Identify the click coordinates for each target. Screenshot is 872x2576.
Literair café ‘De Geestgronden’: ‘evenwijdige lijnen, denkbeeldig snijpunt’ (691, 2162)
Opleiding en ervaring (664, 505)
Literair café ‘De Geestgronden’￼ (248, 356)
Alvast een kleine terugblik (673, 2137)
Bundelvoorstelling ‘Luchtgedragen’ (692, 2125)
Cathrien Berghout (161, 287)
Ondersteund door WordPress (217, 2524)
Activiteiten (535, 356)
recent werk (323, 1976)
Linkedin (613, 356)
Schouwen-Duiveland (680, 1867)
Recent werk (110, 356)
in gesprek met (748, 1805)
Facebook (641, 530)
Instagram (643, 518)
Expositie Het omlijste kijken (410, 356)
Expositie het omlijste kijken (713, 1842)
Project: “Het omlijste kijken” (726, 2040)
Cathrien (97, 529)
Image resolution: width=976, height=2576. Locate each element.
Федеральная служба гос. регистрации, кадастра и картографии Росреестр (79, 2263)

◆ ◆ ◆

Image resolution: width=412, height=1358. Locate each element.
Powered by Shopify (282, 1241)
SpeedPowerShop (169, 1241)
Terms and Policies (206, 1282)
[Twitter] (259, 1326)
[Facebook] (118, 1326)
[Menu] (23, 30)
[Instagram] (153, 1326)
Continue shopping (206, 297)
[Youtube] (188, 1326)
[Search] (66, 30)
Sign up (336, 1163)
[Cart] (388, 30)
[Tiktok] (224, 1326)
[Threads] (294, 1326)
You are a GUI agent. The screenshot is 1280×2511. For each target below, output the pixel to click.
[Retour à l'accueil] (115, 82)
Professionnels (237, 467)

◆ ◆ ◆

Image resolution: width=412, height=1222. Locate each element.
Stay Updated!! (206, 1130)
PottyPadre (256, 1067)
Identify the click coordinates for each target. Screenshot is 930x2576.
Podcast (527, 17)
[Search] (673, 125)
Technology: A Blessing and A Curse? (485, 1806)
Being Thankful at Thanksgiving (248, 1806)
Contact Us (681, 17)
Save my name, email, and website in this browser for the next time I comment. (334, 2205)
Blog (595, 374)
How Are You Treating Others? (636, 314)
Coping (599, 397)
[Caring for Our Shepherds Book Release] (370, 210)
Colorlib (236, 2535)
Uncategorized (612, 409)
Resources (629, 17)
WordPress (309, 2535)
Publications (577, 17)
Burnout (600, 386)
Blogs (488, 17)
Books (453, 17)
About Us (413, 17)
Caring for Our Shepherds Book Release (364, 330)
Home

◆ ◆ ◆

A bare number is the whole answer: state how many lines in the data above contain "each".

6